[StableHLO] Port reduce canon patterns (#14045)
Turns out that linalg lowering depends on these.
The code is ported from equivalent folds and rewrite patterns in the
mlir-hlo repo. The only notable difference is that this implementation
fixes bugs with rewrite patterns performing op updates without going
through the pattern rewriter. Also added a new test for the second noop
case.
Fixes: https://github.com/openxla/iree/issues/14042
Issue: https://github.com/openxla/iree/issues/12678
diff --git a/compiler/src/iree/compiler/InputConversion/StableHLO/Preprocessing/Canonicalization.cpp b/compiler/src/iree/compiler/InputConversion/StableHLO/Preprocessing/Canonicalization.cpp
index 3cb8e65..cc72647 100644
--- a/compiler/src/iree/compiler/InputConversion/StableHLO/Preprocessing/Canonicalization.cpp
+++ b/compiler/src/iree/compiler/InputConversion/StableHLO/Preprocessing/Canonicalization.cpp
@@ -694,6 +694,80 @@
}
};
+struct NoopReduceOpCanon final : OpRewritePattern<mlir::stablehlo::ReduceOp> {
+ using OpRewritePattern::OpRewritePattern;
+
+ LogicalResult matchAndRewrite(mlir::stablehlo::ReduceOp op,
+ PatternRewriter &rewriter) const override {
+ // No dimensions to reduce.
+ if (op.getDimensions().empty()) {
+ rewriter.replaceOp(op, op.getInputs());
+ return success();
+ }
+
+ // If all returned values in the ReduceOp region exists outside the
+ // region, replace the ReduceOp with those values.

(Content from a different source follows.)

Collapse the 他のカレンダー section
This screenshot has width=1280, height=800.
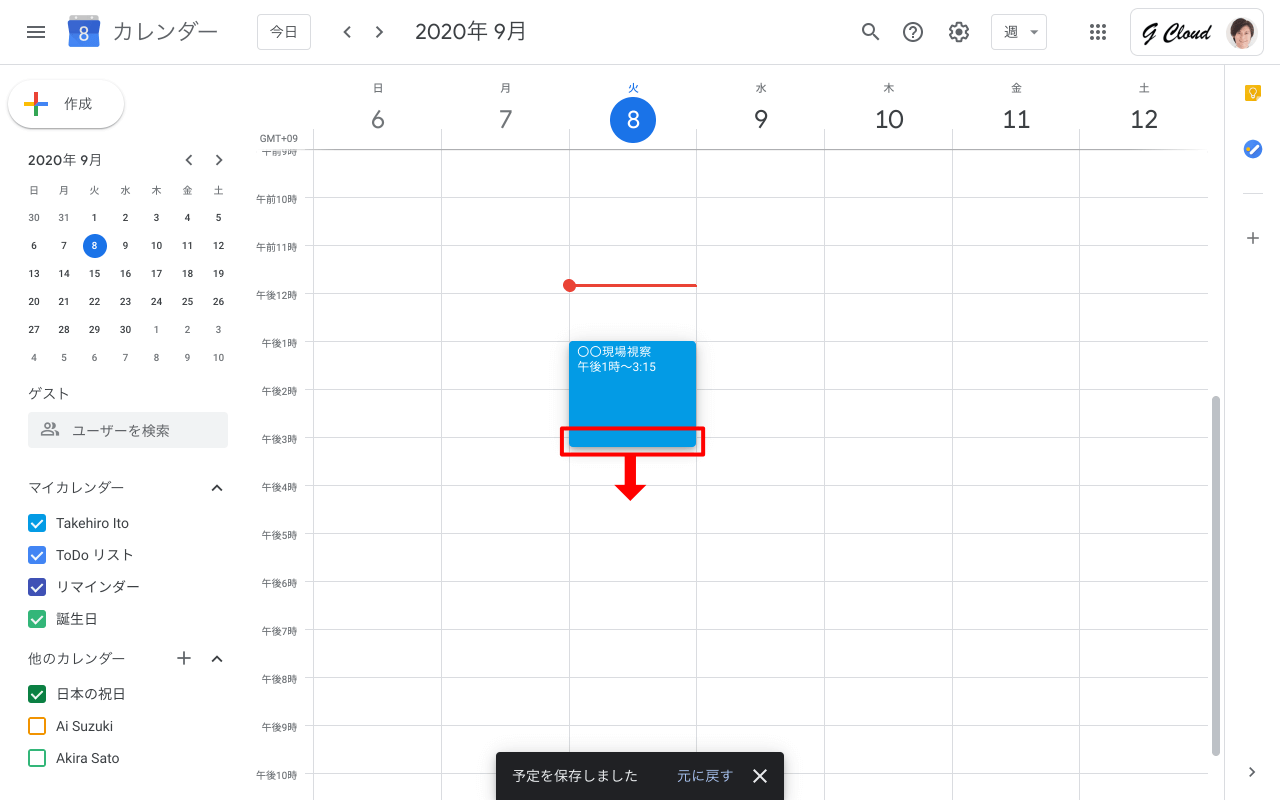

+ if (auto retOp = dyn_cast<mlir::stablehlo::ReturnOp>(
+ op.getBody().front().getTerminator())) {
+ Region *retRegion = retOp->getParentRegion();
+ if (llvm::any_of(retOp.getResults(), [retRegion](Value result) {
+ return result.getParentRegion() == retRegion;
+ })) {
+ return failure();
+ }
+
+ rewriter.replaceOp(op, retOp.getResults());
+ return success();
+ }
+
+ return failure();
+ }
+};
+
+struct EmptyReduceOpCanon final : OpRewritePattern<mlir::stablehlo::ReduceOp> {
+ using OpRewritePattern::OpRewritePattern;
+
+ LogicalResult matchAndRewrite(mlir::stablehlo::ReduceOp op,
+ PatternRewriter &rewriter) const override {
+ // We require all reduce shapes to be the same, up to the element types, so
+ // we can just the first operand and the first result as a representative.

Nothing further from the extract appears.